### [About this exercise]
The response must be made up of the lines in the entries below that contain "computer".

Stored data:
..............................
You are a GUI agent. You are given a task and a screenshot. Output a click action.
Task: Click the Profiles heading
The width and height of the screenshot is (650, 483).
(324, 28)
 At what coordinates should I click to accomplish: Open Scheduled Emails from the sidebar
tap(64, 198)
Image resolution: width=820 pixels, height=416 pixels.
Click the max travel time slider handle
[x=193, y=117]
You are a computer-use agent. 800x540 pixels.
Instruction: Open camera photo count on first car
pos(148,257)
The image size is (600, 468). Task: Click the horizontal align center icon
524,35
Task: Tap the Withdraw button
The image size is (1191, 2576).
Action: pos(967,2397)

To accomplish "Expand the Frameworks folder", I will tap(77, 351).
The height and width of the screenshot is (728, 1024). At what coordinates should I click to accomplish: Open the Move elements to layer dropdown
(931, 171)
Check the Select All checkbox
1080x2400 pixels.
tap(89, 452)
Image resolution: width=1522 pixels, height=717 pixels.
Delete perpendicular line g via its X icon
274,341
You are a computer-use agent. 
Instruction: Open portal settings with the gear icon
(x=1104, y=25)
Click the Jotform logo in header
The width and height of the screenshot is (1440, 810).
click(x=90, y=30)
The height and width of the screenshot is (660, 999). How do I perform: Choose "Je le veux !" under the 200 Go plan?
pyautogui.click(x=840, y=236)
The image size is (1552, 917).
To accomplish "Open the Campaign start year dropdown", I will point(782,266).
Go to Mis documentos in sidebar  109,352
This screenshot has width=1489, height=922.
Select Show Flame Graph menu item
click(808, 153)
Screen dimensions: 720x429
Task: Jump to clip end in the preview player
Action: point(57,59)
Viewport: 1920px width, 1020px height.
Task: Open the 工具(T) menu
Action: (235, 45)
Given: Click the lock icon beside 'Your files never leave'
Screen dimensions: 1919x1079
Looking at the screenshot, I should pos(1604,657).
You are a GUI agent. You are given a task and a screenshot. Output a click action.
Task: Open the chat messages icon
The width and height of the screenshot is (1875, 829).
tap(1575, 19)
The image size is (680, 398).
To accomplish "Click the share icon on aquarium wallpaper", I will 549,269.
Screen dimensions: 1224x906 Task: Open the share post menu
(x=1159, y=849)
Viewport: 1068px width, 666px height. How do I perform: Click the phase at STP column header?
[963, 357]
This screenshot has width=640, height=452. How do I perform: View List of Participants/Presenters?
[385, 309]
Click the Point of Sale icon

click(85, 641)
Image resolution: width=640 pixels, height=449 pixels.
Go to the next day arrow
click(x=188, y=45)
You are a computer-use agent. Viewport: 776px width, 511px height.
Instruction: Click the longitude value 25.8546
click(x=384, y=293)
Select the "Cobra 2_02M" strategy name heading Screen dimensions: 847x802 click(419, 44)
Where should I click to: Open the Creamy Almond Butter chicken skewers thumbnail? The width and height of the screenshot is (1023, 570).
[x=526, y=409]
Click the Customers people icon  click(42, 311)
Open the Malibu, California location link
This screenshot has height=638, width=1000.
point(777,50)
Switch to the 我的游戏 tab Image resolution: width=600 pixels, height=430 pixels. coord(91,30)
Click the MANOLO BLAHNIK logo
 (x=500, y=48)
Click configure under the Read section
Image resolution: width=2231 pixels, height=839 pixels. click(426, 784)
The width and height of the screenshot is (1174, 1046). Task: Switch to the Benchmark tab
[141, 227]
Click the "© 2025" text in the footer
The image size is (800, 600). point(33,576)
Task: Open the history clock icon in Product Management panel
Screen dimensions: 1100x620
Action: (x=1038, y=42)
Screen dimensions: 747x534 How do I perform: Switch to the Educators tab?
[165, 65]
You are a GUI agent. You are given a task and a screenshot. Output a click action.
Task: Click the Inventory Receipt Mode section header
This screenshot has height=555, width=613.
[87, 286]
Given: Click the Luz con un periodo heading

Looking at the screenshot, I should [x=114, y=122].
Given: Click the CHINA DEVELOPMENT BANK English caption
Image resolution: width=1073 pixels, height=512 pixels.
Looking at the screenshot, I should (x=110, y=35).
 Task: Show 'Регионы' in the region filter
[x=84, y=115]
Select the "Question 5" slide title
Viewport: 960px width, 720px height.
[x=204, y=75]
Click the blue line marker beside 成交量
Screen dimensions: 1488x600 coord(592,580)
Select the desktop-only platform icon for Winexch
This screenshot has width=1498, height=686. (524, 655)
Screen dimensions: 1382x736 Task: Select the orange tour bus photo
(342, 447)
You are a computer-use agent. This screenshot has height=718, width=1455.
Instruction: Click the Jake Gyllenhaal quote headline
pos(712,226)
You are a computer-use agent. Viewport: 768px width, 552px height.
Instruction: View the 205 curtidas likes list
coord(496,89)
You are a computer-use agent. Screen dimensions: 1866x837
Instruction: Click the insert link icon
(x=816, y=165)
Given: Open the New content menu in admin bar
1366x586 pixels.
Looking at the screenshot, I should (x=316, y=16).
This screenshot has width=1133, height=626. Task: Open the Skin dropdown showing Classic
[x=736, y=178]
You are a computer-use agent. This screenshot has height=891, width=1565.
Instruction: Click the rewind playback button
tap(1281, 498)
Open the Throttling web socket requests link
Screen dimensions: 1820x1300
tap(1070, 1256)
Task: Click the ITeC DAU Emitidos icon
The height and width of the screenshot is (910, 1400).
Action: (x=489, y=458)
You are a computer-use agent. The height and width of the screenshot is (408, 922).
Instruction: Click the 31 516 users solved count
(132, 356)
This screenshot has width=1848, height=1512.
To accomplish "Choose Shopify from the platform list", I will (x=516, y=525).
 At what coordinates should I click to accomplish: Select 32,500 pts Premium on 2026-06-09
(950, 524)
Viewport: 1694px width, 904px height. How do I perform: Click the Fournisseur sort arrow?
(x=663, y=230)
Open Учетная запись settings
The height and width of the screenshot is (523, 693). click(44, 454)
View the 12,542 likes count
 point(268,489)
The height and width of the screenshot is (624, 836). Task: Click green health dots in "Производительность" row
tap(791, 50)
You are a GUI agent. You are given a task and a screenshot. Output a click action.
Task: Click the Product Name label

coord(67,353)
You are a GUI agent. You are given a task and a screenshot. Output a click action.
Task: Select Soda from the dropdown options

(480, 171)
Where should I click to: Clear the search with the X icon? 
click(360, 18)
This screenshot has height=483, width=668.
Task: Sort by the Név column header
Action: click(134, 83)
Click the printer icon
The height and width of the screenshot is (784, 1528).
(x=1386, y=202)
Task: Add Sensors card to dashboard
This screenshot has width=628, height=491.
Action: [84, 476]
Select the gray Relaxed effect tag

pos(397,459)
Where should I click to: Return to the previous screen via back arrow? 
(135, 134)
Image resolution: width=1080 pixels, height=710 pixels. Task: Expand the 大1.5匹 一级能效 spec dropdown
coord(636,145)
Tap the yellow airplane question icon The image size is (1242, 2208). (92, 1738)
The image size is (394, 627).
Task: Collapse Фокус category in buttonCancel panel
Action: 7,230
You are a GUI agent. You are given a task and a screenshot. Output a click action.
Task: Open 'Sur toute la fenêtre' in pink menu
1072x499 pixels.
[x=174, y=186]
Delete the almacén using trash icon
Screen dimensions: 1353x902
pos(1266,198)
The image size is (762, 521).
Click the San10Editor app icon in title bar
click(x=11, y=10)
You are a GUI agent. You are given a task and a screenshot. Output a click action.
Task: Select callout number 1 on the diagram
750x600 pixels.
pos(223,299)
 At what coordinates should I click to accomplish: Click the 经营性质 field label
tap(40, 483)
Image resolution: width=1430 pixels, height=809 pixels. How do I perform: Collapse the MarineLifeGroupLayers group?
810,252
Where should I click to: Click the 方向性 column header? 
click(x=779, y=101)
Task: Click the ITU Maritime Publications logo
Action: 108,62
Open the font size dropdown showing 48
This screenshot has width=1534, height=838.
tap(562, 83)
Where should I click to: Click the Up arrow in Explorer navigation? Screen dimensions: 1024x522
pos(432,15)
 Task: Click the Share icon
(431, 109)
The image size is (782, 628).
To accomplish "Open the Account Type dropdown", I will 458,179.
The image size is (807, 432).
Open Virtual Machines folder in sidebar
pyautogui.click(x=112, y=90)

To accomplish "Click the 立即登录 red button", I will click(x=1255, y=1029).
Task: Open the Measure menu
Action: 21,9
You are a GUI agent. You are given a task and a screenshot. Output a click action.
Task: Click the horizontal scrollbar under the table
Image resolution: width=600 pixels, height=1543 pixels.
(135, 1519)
..............................
### [Written response]
You are a computer-use agent. 800x540 pixels.
You are a computer-use agent. 
You are a computer-use agent. Viewport: 776px width, 511px height.
You are a computer-use agent. This screenshot has height=718, width=1455.
You are a computer-use agent. Viewport: 768px width, 552px height.
You are a computer-use agent. Screen dimensions: 1866x837
You are a computer-use agent. This screenshot has height=891, width=1565.
You are a computer-use agent. The height and width of the screenshot is (408, 922).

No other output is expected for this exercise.